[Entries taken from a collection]
* * *

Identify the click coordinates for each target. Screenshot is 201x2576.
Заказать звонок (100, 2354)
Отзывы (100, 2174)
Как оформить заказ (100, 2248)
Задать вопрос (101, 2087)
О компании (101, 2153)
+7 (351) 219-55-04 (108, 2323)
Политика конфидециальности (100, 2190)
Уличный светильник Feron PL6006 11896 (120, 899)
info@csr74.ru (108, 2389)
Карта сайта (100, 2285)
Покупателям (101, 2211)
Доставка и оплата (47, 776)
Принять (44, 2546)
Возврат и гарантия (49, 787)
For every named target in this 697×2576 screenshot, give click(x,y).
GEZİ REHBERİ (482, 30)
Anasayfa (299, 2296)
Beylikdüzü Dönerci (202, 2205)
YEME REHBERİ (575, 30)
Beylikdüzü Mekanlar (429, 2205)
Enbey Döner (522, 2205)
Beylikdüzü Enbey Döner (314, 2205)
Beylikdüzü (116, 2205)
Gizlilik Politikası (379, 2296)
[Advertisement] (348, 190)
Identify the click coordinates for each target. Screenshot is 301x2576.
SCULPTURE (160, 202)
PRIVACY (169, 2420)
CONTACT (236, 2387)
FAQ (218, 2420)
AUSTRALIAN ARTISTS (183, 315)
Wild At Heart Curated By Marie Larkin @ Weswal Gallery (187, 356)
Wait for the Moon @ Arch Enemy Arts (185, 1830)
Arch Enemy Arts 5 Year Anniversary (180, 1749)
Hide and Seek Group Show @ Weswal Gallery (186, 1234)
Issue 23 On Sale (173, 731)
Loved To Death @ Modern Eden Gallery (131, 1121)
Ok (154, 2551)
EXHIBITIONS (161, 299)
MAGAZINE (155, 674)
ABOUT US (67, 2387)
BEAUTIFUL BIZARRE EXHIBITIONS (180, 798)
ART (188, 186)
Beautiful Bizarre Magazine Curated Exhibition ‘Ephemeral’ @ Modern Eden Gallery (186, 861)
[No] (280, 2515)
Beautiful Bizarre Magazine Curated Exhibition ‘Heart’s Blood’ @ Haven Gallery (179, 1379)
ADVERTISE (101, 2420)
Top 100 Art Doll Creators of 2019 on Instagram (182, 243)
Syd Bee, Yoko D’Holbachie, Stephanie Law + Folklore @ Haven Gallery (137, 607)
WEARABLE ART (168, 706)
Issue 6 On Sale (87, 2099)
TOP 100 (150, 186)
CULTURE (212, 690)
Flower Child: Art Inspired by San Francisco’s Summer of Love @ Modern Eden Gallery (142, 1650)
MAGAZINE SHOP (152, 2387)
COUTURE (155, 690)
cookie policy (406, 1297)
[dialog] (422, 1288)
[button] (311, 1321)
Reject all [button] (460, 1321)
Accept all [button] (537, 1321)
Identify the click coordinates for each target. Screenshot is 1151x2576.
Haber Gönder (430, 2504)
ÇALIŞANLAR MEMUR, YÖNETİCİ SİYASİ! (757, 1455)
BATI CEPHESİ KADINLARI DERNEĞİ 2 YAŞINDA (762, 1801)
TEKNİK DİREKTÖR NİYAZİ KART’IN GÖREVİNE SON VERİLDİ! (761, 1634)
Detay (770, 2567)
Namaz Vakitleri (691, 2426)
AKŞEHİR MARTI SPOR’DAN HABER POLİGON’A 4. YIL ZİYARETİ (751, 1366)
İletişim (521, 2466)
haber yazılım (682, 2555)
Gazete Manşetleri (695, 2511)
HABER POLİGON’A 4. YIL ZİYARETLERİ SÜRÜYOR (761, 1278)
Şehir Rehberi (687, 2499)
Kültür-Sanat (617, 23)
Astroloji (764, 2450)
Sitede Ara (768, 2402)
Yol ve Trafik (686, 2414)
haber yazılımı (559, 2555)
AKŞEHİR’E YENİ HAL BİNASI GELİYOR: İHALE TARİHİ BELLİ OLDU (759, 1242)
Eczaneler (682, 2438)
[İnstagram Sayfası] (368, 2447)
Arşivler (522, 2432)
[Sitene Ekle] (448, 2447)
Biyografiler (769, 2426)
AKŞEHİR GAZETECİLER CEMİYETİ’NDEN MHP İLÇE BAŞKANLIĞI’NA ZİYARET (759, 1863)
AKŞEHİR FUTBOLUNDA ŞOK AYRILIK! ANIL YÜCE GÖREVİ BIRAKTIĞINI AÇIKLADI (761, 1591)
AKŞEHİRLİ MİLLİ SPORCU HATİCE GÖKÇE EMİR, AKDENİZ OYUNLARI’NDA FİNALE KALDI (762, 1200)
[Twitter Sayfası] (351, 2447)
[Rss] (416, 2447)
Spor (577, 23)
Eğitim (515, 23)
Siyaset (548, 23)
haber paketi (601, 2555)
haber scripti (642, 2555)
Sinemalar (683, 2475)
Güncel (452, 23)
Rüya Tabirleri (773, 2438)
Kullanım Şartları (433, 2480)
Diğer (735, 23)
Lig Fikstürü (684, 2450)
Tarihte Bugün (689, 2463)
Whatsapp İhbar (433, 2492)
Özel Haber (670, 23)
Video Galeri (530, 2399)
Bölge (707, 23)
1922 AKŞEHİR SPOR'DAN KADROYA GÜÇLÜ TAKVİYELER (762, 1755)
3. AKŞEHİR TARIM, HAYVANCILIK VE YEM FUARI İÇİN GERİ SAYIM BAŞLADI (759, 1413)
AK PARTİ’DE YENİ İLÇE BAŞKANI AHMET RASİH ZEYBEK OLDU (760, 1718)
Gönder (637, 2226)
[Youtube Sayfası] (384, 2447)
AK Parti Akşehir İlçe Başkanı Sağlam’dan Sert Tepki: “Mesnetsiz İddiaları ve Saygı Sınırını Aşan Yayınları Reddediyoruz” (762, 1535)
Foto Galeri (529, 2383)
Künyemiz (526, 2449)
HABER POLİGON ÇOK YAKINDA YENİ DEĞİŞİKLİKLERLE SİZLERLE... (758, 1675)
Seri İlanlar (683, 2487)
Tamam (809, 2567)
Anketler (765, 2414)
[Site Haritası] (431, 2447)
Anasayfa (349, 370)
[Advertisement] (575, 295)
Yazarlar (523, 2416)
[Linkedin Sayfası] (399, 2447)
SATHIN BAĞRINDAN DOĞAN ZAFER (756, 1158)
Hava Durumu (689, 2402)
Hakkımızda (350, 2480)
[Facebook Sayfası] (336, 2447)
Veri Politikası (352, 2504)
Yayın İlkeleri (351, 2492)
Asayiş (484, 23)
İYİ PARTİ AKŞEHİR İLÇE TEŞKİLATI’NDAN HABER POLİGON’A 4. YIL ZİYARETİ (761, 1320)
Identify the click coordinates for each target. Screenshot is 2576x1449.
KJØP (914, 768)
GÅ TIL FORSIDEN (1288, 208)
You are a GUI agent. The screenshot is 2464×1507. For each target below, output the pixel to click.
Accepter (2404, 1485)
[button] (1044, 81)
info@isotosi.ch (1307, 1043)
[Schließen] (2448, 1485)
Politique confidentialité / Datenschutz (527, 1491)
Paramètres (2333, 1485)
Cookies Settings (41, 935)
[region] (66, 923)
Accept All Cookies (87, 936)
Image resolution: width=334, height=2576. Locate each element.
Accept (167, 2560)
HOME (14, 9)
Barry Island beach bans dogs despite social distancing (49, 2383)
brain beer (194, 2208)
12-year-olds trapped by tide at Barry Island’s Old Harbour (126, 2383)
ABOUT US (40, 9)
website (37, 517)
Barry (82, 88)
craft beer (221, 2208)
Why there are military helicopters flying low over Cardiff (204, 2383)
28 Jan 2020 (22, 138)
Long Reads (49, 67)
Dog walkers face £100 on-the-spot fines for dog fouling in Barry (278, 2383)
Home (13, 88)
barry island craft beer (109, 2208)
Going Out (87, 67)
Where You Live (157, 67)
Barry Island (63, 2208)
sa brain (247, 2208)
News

* * *

YOUR TASK: All of the entries must be written out exactly as they stand.

YOUR RESPONSE:
Identify the click coordinates for each target. Screenshot is 201x2576.
Заказать звонок (100, 2354)
Отзывы (100, 2174)
Как оформить заказ (100, 2248)
Задать вопрос (101, 2087)
О компании (101, 2153)
+7 (351) 219-55-04 (108, 2323)
Политика конфидециальности (100, 2190)
Уличный светильник Feron PL6006 11896 (120, 899)
info@csr74.ru (108, 2389)
Карта сайта (100, 2285)
Покупателям (101, 2211)
Доставка и оплата (47, 776)
Принять (44, 2546)
Возврат и гарантия (49, 787)
For every named target in this 697×2576 screenshot, give click(x,y).
GEZİ REHBERİ (482, 30)
Anasayfa (299, 2296)
Beylikdüzü Dönerci (202, 2205)
YEME REHBERİ (575, 30)
Beylikdüzü Mekanlar (429, 2205)
Enbey Döner (522, 2205)
Beylikdüzü Enbey Döner (314, 2205)
Beylikdüzü (116, 2205)
Gizlilik Politikası (379, 2296)
[Advertisement] (348, 190)
Identify the click coordinates for each target. Screenshot is 301x2576.
SCULPTURE (160, 202)
PRIVACY (169, 2420)
CONTACT (236, 2387)
FAQ (218, 2420)
AUSTRALIAN ARTISTS (183, 315)
Wild At Heart Curated By Marie Larkin @ Weswal Gallery (187, 356)
Wait for the Moon @ Arch Enemy Arts (185, 1830)
Arch Enemy Arts 5 Year Anniversary (180, 1749)
Hide and Seek Group Show @ Weswal Gallery (186, 1234)
Issue 23 On Sale (173, 731)
Loved To Death @ Modern Eden Gallery (131, 1121)
Ok (154, 2551)
EXHIBITIONS (161, 299)
MAGAZINE (155, 674)
ABOUT US (67, 2387)
BEAUTIFUL BIZARRE EXHIBITIONS (180, 798)
ART (188, 186)
Beautiful Bizarre Magazine Curated Exhibition ‘Ephemeral’ @ Modern Eden Gallery (186, 861)
[No] (280, 2515)
Beautiful Bizarre Magazine Curated Exhibition ‘Heart’s Blood’ @ Haven Gallery (179, 1379)
ADVERTISE (101, 2420)
Top 100 Art Doll Creators of 2019 on Instagram (182, 243)
Syd Bee, Yoko D’Holbachie, Stephanie Law + Folklore @ Haven Gallery (137, 607)
WEARABLE ART (168, 706)
Issue 6 On Sale (87, 2099)
TOP 100 (150, 186)
CULTURE (212, 690)
Flower Child: Art Inspired by San Francisco’s Summer of Love @ Modern Eden Gallery (142, 1650)
MAGAZINE SHOP (152, 2387)
COUTURE (155, 690)
cookie policy (406, 1297)
[dialog] (422, 1288)
[button] (311, 1321)
Reject all [button] (460, 1321)
Accept all [button] (537, 1321)
Identify the click coordinates for each target. Screenshot is 1151x2576.
Haber Gönder (430, 2504)
ÇALIŞANLAR MEMUR, YÖNETİCİ SİYASİ! (757, 1455)
BATI CEPHESİ KADINLARI DERNEĞİ 2 YAŞINDA (762, 1801)
TEKNİK DİREKTÖR NİYAZİ KART’IN GÖREVİNE SON VERİLDİ! (761, 1634)
Detay (770, 2567)
Namaz Vakitleri (691, 2426)
AKŞEHİR MARTI SPOR’DAN HABER POLİGON’A 4. YIL ZİYARETİ (751, 1366)
İletişim (521, 2466)
haber yazılım (682, 2555)
Gazete Manşetleri (695, 2511)
HABER POLİGON’A 4. YIL ZİYARETLERİ SÜRÜYOR (761, 1278)
Şehir Rehberi (687, 2499)
Kültür-Sanat (617, 23)
Astroloji (764, 2450)
Sitede Ara (768, 2402)
Yol ve Trafik (686, 2414)
haber yazılımı (559, 2555)
AKŞEHİR’E YENİ HAL BİNASI GELİYOR: İHALE TARİHİ BELLİ OLDU (759, 1242)
Eczaneler (682, 2438)
[İnstagram Sayfası] (368, 2447)
Arşivler (522, 2432)
[Sitene Ekle] (448, 2447)
Biyografiler (769, 2426)
AKŞEHİR GAZETECİLER CEMİYETİ’NDEN MHP İLÇE BAŞKANLIĞI’NA ZİYARET (759, 1863)
AKŞEHİR FUTBOLUNDA ŞOK AYRILIK! ANIL YÜCE GÖREVİ BIRAKTIĞINI AÇIKLADI (761, 1591)
AKŞEHİRLİ MİLLİ SPORCU HATİCE GÖKÇE EMİR, AKDENİZ OYUNLARI’NDA FİNALE KALDI (762, 1200)
[Twitter Sayfası] (351, 2447)
[Rss] (416, 2447)
Spor (577, 23)
Eğitim (515, 23)
Siyaset (548, 23)
haber paketi (601, 2555)
haber scripti (642, 2555)
Sinemalar (683, 2475)
Güncel (452, 23)
Rüya Tabirleri (773, 2438)
Kullanım Şartları (433, 2480)
Diğer (735, 23)
Lig Fikstürü (684, 2450)
Tarihte Bugün (689, 2463)
Whatsapp İhbar (433, 2492)
Özel Haber (670, 23)
Video Galeri (530, 2399)
Bölge (707, 23)
1922 AKŞEHİR SPOR'DAN KADROYA GÜÇLÜ TAKVİYELER (762, 1755)
3. AKŞEHİR TARIM, HAYVANCILIK VE YEM FUARI İÇİN GERİ SAYIM BAŞLADI (759, 1413)
AK PARTİ’DE YENİ İLÇE BAŞKANI AHMET RASİH ZEYBEK OLDU (760, 1718)
Gönder (637, 2226)
[Youtube Sayfası] (384, 2447)
AK Parti Akşehir İlçe Başkanı Sağlam’dan Sert Tepki: “Mesnetsiz İddiaları ve Saygı Sınırını Aşan Yayınları Reddediyoruz” (762, 1535)
Foto Galeri (529, 2383)
Künyemiz (526, 2449)
HABER POLİGON ÇOK YAKINDA YENİ DEĞİŞİKLİKLERLE SİZLERLE... (758, 1675)
Seri İlanlar (683, 2487)
Tamam (809, 2567)
Anketler (765, 2414)
[Site Haritası] (431, 2447)
Anasayfa (349, 370)
[Advertisement] (575, 295)
Yazarlar (523, 2416)
[Linkedin Sayfası] (399, 2447)
SATHIN BAĞRINDAN DOĞAN ZAFER (756, 1158)
Hava Durumu (689, 2402)
Hakkımızda (350, 2480)
[Facebook Sayfası] (336, 2447)
Veri Politikası (352, 2504)
Yayın İlkeleri (351, 2492)
Asayiş (484, 23)
İYİ PARTİ AKŞEHİR İLÇE TEŞKİLATI’NDAN HABER POLİGON’A 4. YIL ZİYARETİ (761, 1320)
Identify the click coordinates for each target. Screenshot is 2576x1449.
KJØP (914, 768)
GÅ TIL FORSIDEN (1288, 208)
You are a GUI agent. The screenshot is 2464×1507. For each target below, output the pixel to click.
Accepter (2404, 1485)
[button] (1044, 81)
info@isotosi.ch (1307, 1043)
[Schließen] (2448, 1485)
Politique confidentialité / Datenschutz (527, 1491)
Paramètres (2333, 1485)
Cookies Settings (41, 935)
[region] (66, 923)
Accept All Cookies (87, 936)
Image resolution: width=334, height=2576. Locate each element.
Accept (167, 2560)
HOME (14, 9)
Barry Island beach bans dogs despite social distancing (49, 2383)
brain beer (194, 2208)
12-year-olds trapped by tide at Barry Island’s Old Harbour (126, 2383)
ABOUT US (40, 9)
website (37, 517)
Barry (82, 88)
craft beer (221, 2208)
Why there are military helicopters flying low over Cardiff (204, 2383)
28 Jan 2020 (22, 138)
Long Reads (49, 67)
Dog walkers face £100 on-the-spot fines for dog fouling in Barry (278, 2383)
Home (13, 88)
barry island craft beer (109, 2208)
Going Out (87, 67)
Where You Live (157, 67)
Barry Island (63, 2208)
sa brain (247, 2208)
News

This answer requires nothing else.